Thursday, June 24, 2004

Bollettino

The importance of being wrong

Christopher Hitchens’ mission, in his article in Slate on the “Lies of Michael Moore”, is as delicate a one as, say, the work of a police snitch. Hitchens shuffled off his leftist convictions and became a firm Bush supporter over the last couple of years, which some might call a conversion, and some might call a flip flop. But while he will allow himself the freedom of gaily adapting his opinions to suit his view of circumstances, he isn’t so tender minded about Moore – hence, the heavy sarcasm about Moore’s changing beliefs about the war in Afghanistan.

After demonstrating, to his own satisfaction, that if Moore’s pacifism is over-ridden by an unexpected hostility to Al Qaeda and Bush’s decision not to make a major effort to destroy it in the spring of 2002, then the change of heart must be prompted more by the vicious desire to hit out at Bush rather than any nobler motive, Hitchens gets down to what he takes to be lies in Moore’s film.

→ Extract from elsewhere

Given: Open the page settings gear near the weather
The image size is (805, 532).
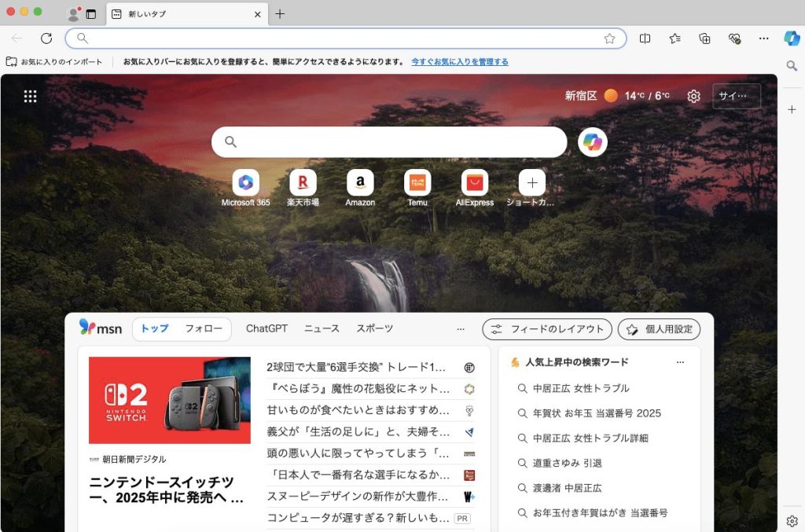Looking at the screenshot, I should [x=693, y=96].
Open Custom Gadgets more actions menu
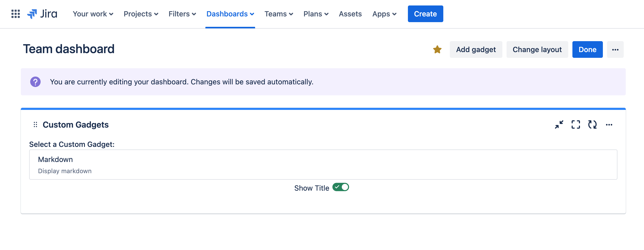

LI hasn’t seen the film, and doesn’t have a large stake in it. Hitchens thinks that it is proven that Saddam Hussein possessed WMD in 2002, that he was allied to Al Qaeda, and that the Bush administration’s interest in democracy has guided the entire American occupation. This is, nowadays, a pretty lonely position, and if the Lies of Michael Moore depend on the Truths of George Bush, I don’t think Hitchens is going to win the debate. But that isn’t our point. What interests us is a larger question brought up by his last paragraph:

“If Michael Moore had had his way, Slobodan Milosevic would still be the big man in a starved and tyrannical Serbia. Bosnia and Kosovo would have been cleansed and annexed. If Michael Moore had been listened to, Afghanistan would still be under Taliban rule, and Kuwait would have remained part of Iraq.”

We will overlook – except for this catty aside – that Kuwait would have remained part of Iraq if Christopher Hitchens had had his way in 1991, since he, too, opposed the first Gulf War. So did LI. What is more interesting to us is whether we are supposed to judge someone’s belief’s by matching them, point by point, with their consequences. There are two themes here, actually. One is: how well does consequentialism work as an ethical – or, as Derrida would say, an ethico-political - theory? The other theme is more dialectical: is there a value in having and expressing an erroneous opinion?